* [EXERCISE GOAL]
Copy all of the data below word for word, keeping every line as it appears.

* [MATERIAL FOR THIS EXERCISE]
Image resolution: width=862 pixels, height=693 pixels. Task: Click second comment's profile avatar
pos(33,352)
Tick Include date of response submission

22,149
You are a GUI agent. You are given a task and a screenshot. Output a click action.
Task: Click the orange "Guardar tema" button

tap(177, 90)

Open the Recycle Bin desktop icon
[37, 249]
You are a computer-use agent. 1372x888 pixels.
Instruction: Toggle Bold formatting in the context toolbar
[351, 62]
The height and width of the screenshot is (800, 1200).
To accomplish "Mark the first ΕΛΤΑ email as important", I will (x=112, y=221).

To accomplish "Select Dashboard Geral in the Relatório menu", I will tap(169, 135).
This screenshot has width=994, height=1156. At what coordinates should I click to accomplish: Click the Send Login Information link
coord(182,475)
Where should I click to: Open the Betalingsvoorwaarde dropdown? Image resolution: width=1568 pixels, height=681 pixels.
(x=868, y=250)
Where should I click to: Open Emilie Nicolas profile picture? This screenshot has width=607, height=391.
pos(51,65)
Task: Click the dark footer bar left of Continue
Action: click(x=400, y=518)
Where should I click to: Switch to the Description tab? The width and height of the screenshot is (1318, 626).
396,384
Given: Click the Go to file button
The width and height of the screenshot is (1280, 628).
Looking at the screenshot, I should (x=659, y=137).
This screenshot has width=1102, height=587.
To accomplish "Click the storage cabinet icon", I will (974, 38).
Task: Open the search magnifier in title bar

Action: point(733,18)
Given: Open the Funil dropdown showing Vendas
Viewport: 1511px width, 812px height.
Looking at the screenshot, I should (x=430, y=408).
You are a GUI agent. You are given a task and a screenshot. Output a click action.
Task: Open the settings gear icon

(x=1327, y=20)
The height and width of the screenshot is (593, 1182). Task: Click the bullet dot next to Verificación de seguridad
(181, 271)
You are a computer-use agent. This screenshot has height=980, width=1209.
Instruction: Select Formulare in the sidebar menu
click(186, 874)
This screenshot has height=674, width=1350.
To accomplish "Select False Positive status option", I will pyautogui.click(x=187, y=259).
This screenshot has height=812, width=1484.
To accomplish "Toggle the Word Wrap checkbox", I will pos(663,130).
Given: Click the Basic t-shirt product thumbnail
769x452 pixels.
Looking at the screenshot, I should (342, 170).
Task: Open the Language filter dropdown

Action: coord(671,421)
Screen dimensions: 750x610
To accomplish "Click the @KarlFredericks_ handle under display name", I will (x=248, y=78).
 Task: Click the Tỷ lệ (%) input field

* [RESULT FOR THIS TASK]
Image resolution: width=862 pixels, height=693 pixels. Task: Click second comment's profile avatar
pos(33,352)
Tick Include date of response submission

22,149
You are a GUI agent. You are given a task and a screenshot. Output a click action.
Task: Click the orange "Guardar tema" button

tap(177, 90)

Open the Recycle Bin desktop icon
[37, 249]
You are a computer-use agent. 1372x888 pixels.
Instruction: Toggle Bold formatting in the context toolbar
[351, 62]
The height and width of the screenshot is (800, 1200).
To accomplish "Mark the first ΕΛΤΑ email as important", I will (x=112, y=221).

To accomplish "Select Dashboard Geral in the Relatório menu", I will tap(169, 135).
This screenshot has width=994, height=1156. At what coordinates should I click to accomplish: Click the Send Login Information link
coord(182,475)
Where should I click to: Open the Betalingsvoorwaarde dropdown? Image resolution: width=1568 pixels, height=681 pixels.
(x=868, y=250)
Where should I click to: Open Emilie Nicolas profile picture? This screenshot has width=607, height=391.
pos(51,65)
Task: Click the dark footer bar left of Continue
Action: click(x=400, y=518)
Where should I click to: Switch to the Description tab? The width and height of the screenshot is (1318, 626).
396,384
Given: Click the Go to file button
The width and height of the screenshot is (1280, 628).
Looking at the screenshot, I should (x=659, y=137).
This screenshot has width=1102, height=587.
To accomplish "Click the storage cabinet icon", I will (974, 38).
Task: Open the search magnifier in title bar

Action: point(733,18)
Given: Open the Funil dropdown showing Vendas
Viewport: 1511px width, 812px height.
Looking at the screenshot, I should (x=430, y=408).
You are a GUI agent. You are given a task and a screenshot. Output a click action.
Task: Open the settings gear icon

(x=1327, y=20)
The height and width of the screenshot is (593, 1182). Task: Click the bullet dot next to Verificación de seguridad
(181, 271)
You are a computer-use agent. This screenshot has height=980, width=1209.
Instruction: Select Formulare in the sidebar menu
click(186, 874)
This screenshot has height=674, width=1350.
To accomplish "Select False Positive status option", I will pyautogui.click(x=187, y=259).
This screenshot has height=812, width=1484.
To accomplish "Toggle the Word Wrap checkbox", I will pos(663,130).
Given: Click the Basic t-shirt product thumbnail
769x452 pixels.
Looking at the screenshot, I should (342, 170).
Task: Open the Language filter dropdown

Action: coord(671,421)
Screen dimensions: 750x610
To accomplish "Click the @KarlFredericks_ handle under display name", I will (x=248, y=78).
 Task: Click the Tỷ lệ (%) input field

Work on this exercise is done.